Pandora’s Box – New US Cyber Security Bills create a worm hole in the Internet Galaxy
The right of the people to be secure in their persons, houses, papers, and effects, against unreasonable searches and seizures, shall not be violated, and no Warrants shall issue, but upon probable cause…”
—Fourth Amendment to the United States Constitution
There are two Bills that are floating through the corridors of power on the Hill that could potentially change the course of civil and political rights within the United States and the world. One was introduced through the House of Representatives and the other through the Senate.
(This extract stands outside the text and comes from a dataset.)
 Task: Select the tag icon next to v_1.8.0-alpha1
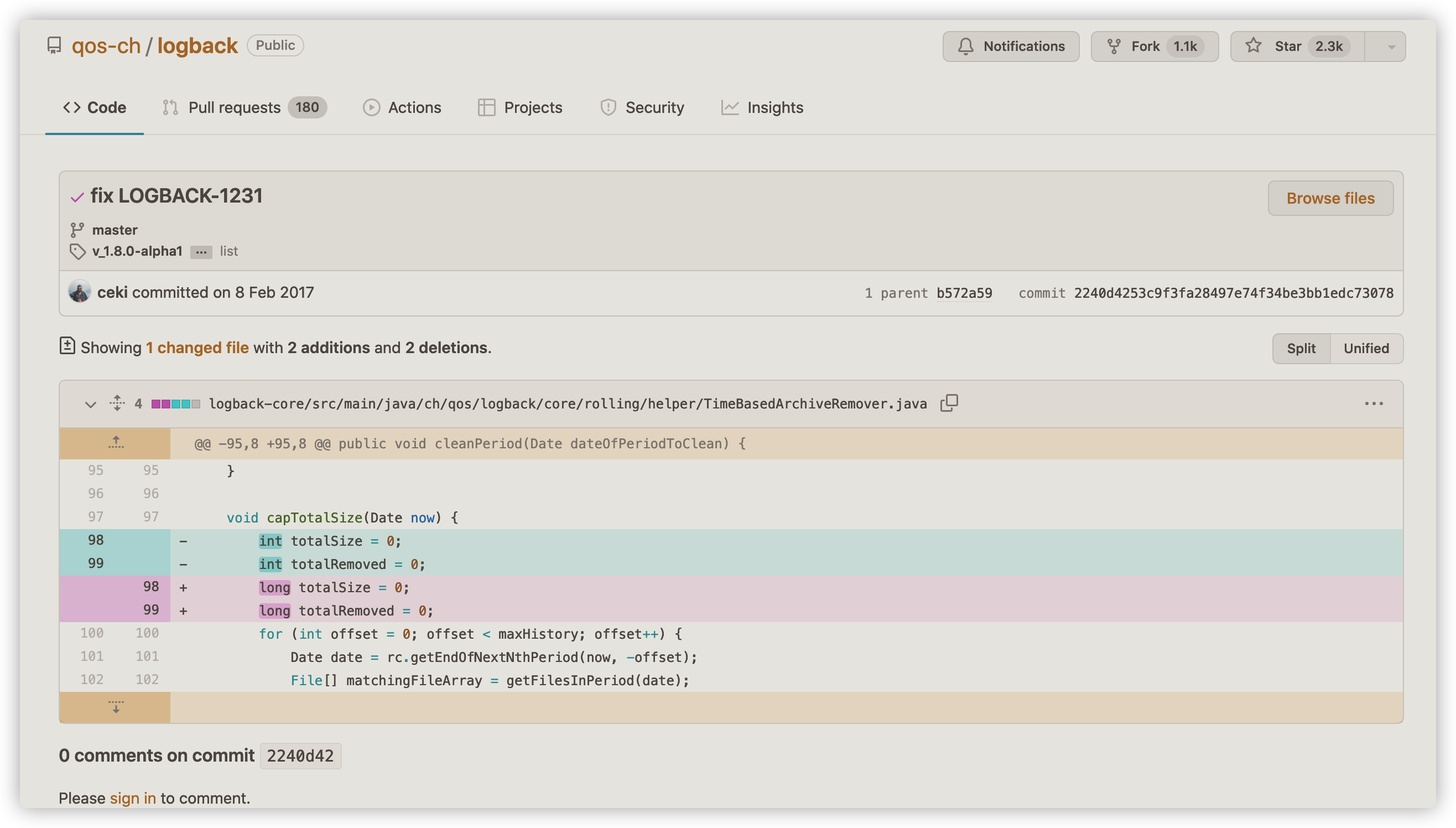pos(78,251)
The two Bills touch on a common thread that are premised on “national security”
Cyber Intelligence Sharing and Protection Act (CISPA)
US Representatives Mike Rogers (R-Mich) and Dutch Ruppersberge (D-Md) took the Cyber Intelligence Sharing and Protection Act (CISPA) to the floor last year, despite the threats that President Obama would veto the Bill on the version that it was then. On 25th April 2012, President Obama’s Administration released a statement saying that:
“Legislation should address core critical infrastructure vulnerabilities without sacrificing the fundamental values of privacy and civil liberties for our citizens, especially at a time our Nation is facing challenges to our economic well-being and national security. The Administration looks forward to continuing to engage with the Congress in a bipartisan, bicameral fashion to enact cybersecurity legislation to address these critical issues. However, for the reasons stated herein, if H.R. 3523 were presented to the President, his senior advisors would recommend that he veto the bill.”
The US House of Representatives approved the CISPA on a bipartisan vote of 248-168. Proponents of CISPA believed that they could get the Bill ready for the President to endorse. On 7th May, 2012, the CISPA was received in the Senate and the Bill was Read twice and referred to the Select Committee on Intelligence.
Cybersecurity and American Cyber Competitiveness Act 2013
The US Senate has introduced a new Bill called the Cybersecurity and American Cyber Competitiveness Act 2013 through Senators John D. (Jay) Rockefeller IV, Chairman of the Senate Commerce, Science, and Transportation Committee, Tom Carper, incoming Chairman of the Senate Homeland Security and Governmental Affairs Committee, and Dianne Feinstein, Chairman of the Senate Select Committee on Intelligence and recently issued a Press Release.
The two Bills are controversial because on one hand, they address an important aspect of security and it is critical that countries work towards securing cyber space through having relevant legislative framework in place but what is also equally important is that considerations such as human rights provisions such as rights to privacy and other issues such as data protection rights be a part of the equation. It is also important that lawmakers remember that the foundation of freedoms and rights is also based on the notion that individuals are protected from arbitrariness otherwise there is a devolution to a Police State. There has to be a balance.
Policy should precede legislative framework and where these factors along with other key considerations such as objectionable content are identified. Given the interdependencies of the Internet through its architecture and the series of relationships and transactions, the enforcement of US control over other states through these two Bills means that every Policy made by the global community within Multistakeholder organizations’ like Internet Corporation for Assigned Names and Numbers (ICANN) will be subject to these laws if passed.
There was much debate and controversy around the WCIT and rhetoric included “Hands off the Internet” but it would appear that they were being selective when they said that.
Last year the US Government decided to return two domain names, namely Rojadirecta.com and Rojadirecta.org which it improperly seized and held in its possession for well over a year, without so much as an explanation. These sites are Puerto 80’s popular sports streaming sites, which the government seized back in February 2011. Puerto 80 responded by petitioning the government for return of the domains. What was fascinating about this was that Puerto 80 is a Spanish company, and a Spanish court had already found the sites legal. The courts in the US disagreed holding that the US government did not have to return the domains and Puerto 80 appealed and then late last year the US Government mysteriously dropped the matter without an explanation.
Even if the Bills were to contain provisions to protect the privacy rights and civil liberties of Americans, there is no guarantee that the rights and protections would extend to non-Americans. The challenges to an open and internet are occurring within the United States. These Bills could waive all the existing privacy laws that were crafted to protect ordinary American citizens.
Will we see more domain name seizures, DNSSEC filtering etc? What would be the impact on Whois?
The thing about Pandora’s Box is once it is opened there is no going back.
Caveat – These views are solely my own and do not reflect the views of any of my affiliations.
By Salanieta Tamanikaiwaimaro, Director of Pasifika Nexus.